Women in UK reach 70 before they earn their first £1 million: Study
27 Jun 2014
Women would need to wait until their 70th birthday in the UK, before they had earned £1 million, whereas a man would get there by the age of 51, official figures show.
Typically, women aged between 30 and 39 earned £23,075, while a man of the same age pulled in an average wage of £34,500.
According an analysis of the data from the Office for National Statistics (ONS) by Prudential, the average worker would hit the £1 million in earnings mark after they had paid £123,000 in tax and £93,000 in national insurance.
According to the insurer, a man earning a typical wage throughout his career would have made £1 million by the time he was middle-aged, while a woman earning the average for her age would have to go through her whole working life before she made £1 million.
At the start of her career, between 18-21, a woman typically started out earning a wage of £8,033, whereas a man earned around £10,826. The gap widened further when men and women reached their 30s when they were often starting a family.
According to the insurance giant, it was 'entirely possible' for most workers to hit the seven-figure landmark.

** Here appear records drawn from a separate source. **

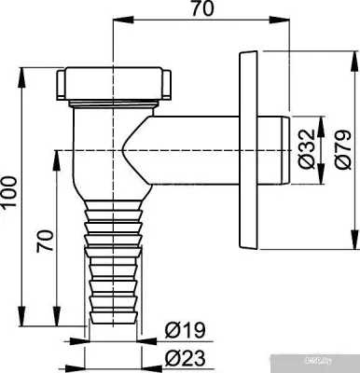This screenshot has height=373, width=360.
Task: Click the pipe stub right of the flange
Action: click(x=276, y=149)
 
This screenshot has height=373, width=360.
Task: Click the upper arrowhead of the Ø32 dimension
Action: click(x=323, y=122)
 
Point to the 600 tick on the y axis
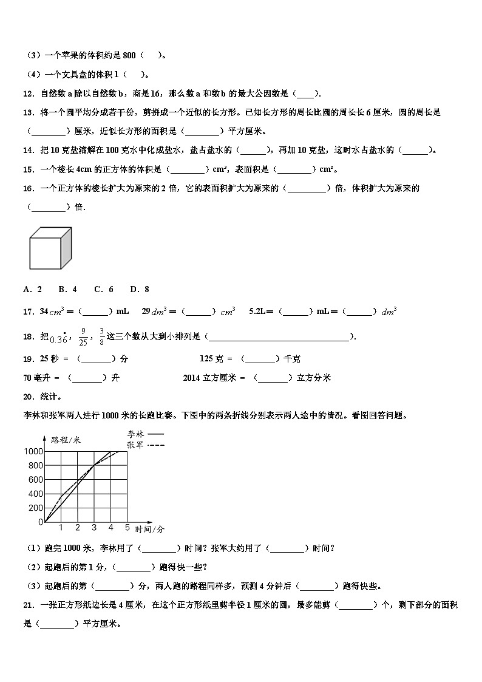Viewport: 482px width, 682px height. click(x=36, y=480)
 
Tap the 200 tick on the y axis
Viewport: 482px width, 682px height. click(x=36, y=508)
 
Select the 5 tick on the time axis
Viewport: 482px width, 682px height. click(x=127, y=527)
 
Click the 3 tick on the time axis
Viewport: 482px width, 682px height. click(x=94, y=527)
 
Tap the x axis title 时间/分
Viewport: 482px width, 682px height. click(x=149, y=529)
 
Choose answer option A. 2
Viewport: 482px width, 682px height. click(x=32, y=290)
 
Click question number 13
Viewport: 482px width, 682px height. click(x=28, y=112)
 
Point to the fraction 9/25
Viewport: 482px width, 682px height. click(x=83, y=336)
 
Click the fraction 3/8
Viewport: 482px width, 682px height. click(x=101, y=336)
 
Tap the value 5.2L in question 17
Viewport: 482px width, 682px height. click(x=259, y=312)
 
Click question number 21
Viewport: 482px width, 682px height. click(x=28, y=605)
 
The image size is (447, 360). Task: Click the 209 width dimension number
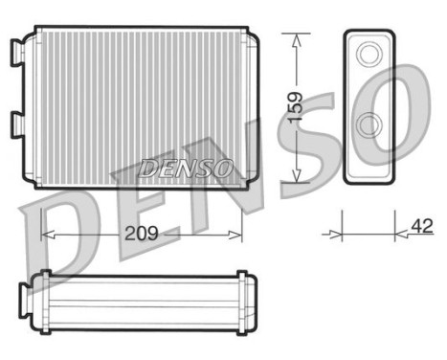click(141, 233)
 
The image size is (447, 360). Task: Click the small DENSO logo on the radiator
click(186, 168)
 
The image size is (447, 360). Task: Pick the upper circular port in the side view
click(368, 55)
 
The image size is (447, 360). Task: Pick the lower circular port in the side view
click(368, 126)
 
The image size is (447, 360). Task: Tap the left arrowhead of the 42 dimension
click(335, 231)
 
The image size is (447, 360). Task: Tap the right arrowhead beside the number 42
click(402, 231)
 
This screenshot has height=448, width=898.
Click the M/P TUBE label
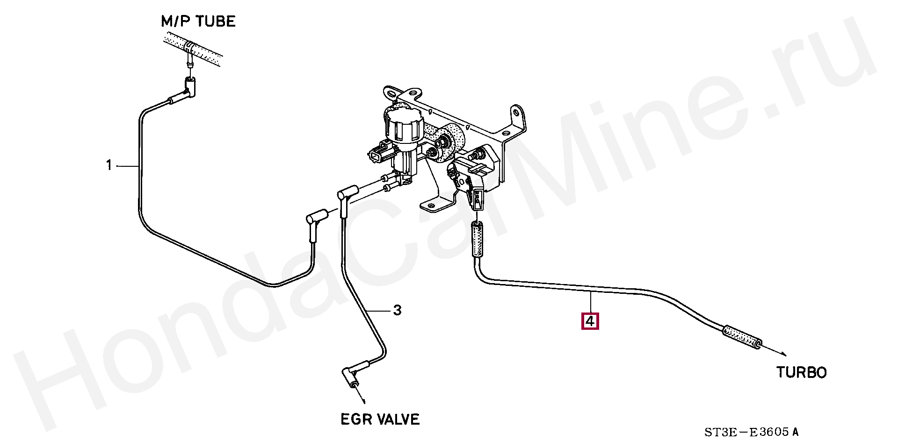coord(198,21)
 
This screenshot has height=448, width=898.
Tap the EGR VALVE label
coord(380,419)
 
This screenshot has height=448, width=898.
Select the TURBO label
coord(801,372)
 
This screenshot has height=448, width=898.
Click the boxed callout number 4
coord(590,321)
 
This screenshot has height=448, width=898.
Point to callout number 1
coord(109,165)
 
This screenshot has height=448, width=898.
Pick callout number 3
coord(397,310)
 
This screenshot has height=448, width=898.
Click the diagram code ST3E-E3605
coord(751,432)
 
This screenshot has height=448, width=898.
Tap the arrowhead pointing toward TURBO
coord(782,355)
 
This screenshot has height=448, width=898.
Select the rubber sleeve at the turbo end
coord(742,338)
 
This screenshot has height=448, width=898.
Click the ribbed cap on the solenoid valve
coord(403,126)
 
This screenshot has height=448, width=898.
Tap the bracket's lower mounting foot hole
coord(427,205)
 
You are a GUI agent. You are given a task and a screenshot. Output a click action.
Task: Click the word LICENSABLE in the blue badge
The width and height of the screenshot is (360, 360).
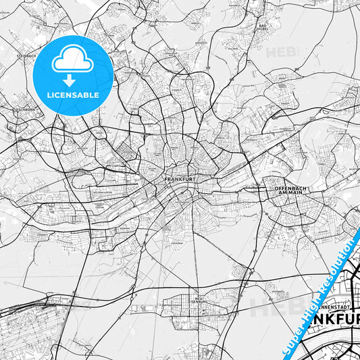click(x=72, y=95)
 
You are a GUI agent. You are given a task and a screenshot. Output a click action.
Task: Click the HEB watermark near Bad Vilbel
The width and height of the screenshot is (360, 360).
click(x=282, y=52)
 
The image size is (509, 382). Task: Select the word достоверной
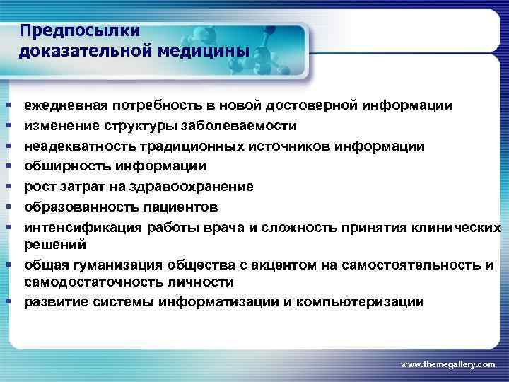pos(314,106)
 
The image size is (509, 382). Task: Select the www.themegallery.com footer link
pos(448,364)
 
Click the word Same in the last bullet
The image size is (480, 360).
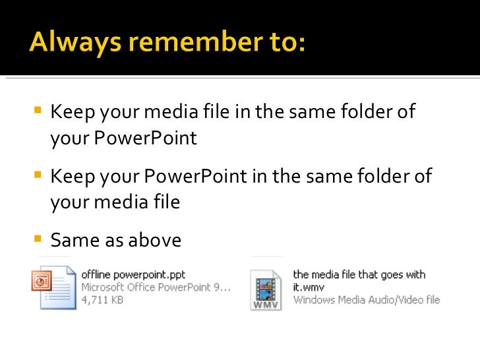click(x=73, y=240)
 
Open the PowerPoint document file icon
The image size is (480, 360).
click(x=53, y=287)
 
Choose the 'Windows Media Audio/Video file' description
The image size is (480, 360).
click(x=366, y=300)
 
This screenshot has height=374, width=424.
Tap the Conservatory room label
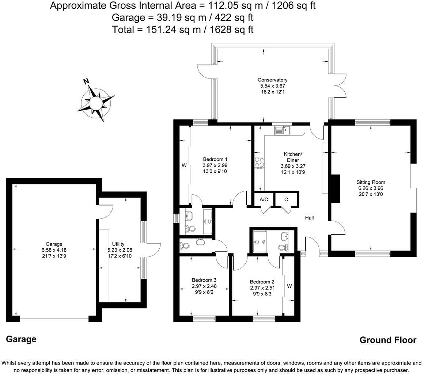(272, 80)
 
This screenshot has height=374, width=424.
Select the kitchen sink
(282, 130)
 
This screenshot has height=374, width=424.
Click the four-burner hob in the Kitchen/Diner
(259, 163)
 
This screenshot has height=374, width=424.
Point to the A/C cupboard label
(264, 200)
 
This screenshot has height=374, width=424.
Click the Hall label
(309, 218)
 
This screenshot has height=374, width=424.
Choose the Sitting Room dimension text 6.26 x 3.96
(371, 188)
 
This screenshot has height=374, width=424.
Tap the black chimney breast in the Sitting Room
(336, 188)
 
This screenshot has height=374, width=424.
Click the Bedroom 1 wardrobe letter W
(184, 165)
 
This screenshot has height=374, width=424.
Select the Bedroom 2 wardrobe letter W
(289, 286)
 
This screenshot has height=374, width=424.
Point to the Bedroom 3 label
(204, 280)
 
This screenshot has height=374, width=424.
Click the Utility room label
(118, 244)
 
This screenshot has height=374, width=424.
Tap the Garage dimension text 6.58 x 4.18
(54, 250)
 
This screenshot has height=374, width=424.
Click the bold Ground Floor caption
(388, 340)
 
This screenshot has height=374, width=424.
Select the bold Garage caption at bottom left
(21, 339)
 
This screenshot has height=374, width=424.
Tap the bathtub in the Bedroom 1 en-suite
(208, 222)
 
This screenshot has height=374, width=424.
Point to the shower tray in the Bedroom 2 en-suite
(260, 241)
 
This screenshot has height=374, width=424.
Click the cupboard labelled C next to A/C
(287, 200)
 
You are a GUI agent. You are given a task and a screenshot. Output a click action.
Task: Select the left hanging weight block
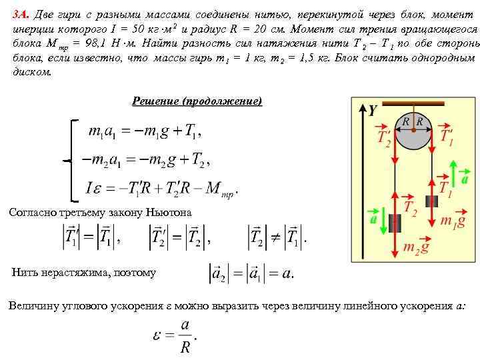click(x=395, y=223)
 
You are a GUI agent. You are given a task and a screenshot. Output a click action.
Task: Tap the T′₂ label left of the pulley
click(x=384, y=139)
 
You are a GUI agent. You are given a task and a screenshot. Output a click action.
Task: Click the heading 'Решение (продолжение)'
click(x=197, y=101)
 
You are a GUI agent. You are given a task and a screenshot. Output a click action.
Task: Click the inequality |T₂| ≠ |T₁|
click(x=277, y=235)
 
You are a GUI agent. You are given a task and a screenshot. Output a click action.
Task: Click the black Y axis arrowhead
click(x=362, y=109)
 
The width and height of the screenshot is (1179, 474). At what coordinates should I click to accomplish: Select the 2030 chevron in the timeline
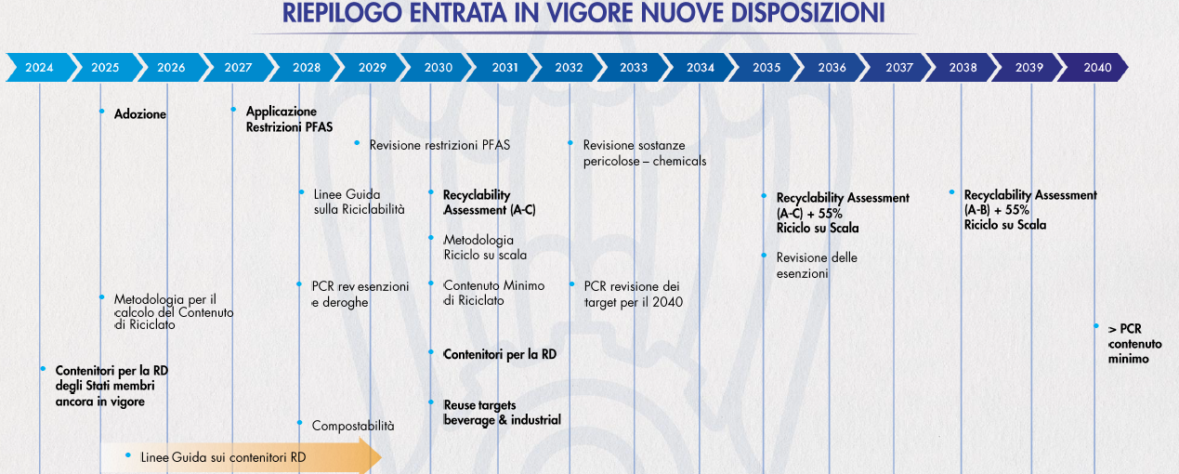pyautogui.click(x=438, y=68)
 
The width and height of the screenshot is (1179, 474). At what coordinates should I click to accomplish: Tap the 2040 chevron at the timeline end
pyautogui.click(x=1094, y=68)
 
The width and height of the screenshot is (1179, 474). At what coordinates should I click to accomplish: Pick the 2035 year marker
pyautogui.click(x=766, y=68)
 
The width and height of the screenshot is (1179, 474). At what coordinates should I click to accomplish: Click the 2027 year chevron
pyautogui.click(x=238, y=68)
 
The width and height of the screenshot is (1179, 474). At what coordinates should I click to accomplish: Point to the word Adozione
pyautogui.click(x=140, y=114)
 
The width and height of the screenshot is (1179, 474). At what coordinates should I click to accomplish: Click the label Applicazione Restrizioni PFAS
pyautogui.click(x=289, y=119)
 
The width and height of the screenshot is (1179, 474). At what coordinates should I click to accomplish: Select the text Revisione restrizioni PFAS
pyautogui.click(x=439, y=145)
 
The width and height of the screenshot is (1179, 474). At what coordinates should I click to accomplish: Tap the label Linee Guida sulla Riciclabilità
pyautogui.click(x=359, y=202)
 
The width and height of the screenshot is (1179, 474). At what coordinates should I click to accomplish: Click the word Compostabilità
pyautogui.click(x=353, y=426)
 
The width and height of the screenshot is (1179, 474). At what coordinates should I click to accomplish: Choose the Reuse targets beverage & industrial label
pyautogui.click(x=502, y=413)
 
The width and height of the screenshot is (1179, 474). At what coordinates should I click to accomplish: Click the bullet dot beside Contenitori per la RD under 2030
pyautogui.click(x=431, y=352)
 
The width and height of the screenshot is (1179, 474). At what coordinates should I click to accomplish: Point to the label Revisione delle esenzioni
pyautogui.click(x=817, y=266)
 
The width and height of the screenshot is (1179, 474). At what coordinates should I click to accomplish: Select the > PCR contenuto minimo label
pyautogui.click(x=1134, y=344)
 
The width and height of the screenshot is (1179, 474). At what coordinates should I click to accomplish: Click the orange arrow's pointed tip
pyautogui.click(x=381, y=457)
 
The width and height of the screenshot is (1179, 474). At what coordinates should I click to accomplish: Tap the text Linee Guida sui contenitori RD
pyautogui.click(x=223, y=457)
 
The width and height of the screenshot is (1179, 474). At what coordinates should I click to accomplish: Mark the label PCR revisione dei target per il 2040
pyautogui.click(x=634, y=295)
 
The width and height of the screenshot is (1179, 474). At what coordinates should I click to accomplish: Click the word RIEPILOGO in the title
pyautogui.click(x=342, y=13)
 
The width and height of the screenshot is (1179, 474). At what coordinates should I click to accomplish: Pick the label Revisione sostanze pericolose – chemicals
pyautogui.click(x=644, y=153)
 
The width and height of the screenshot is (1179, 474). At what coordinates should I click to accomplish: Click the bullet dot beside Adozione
pyautogui.click(x=101, y=112)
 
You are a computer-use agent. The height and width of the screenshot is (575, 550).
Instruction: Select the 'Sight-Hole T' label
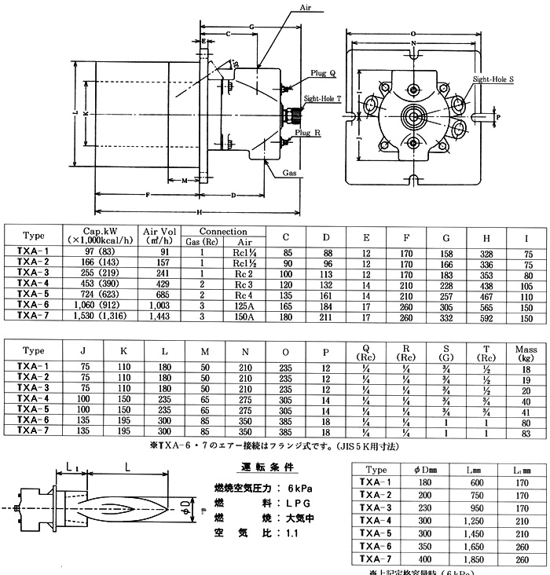[324, 100]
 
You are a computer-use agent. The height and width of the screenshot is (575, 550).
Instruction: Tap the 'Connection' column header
[223, 232]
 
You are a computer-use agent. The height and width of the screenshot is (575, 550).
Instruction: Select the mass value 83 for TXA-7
[525, 432]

One need not even be a high earner or top boss of a FTSE 100 company or coming up with the next idea for a Google, Apple or BT.
The insurer's calculations are based on the average salary for each age group from the official earnings figures published by the Office for National Statistics, and assumes that one earned the average salary for one's age group at all times.
For example, one would be earning £9,317 a year between the age of 18 and 21, £20,439 between the age of 22 and 29 peaking to £31,312 in one's 40s.
The report, however, did highlight the differential between the amount of money that men earned, as against the amount that their female colleagues earned.
In many cases, the two were doing exactly the same job – but the man was just paid more money to do it.
Women had to face the shocking 19-year wait due entirely to the fact that their salaries tended much lower than their male counterparts.
According to Stan Russell, a retirement expert at Prudential, being a millionaire was a dream for most people but the reality was that the average UK employee would easily earn £1million in a lifetime of work, Mailonline reported.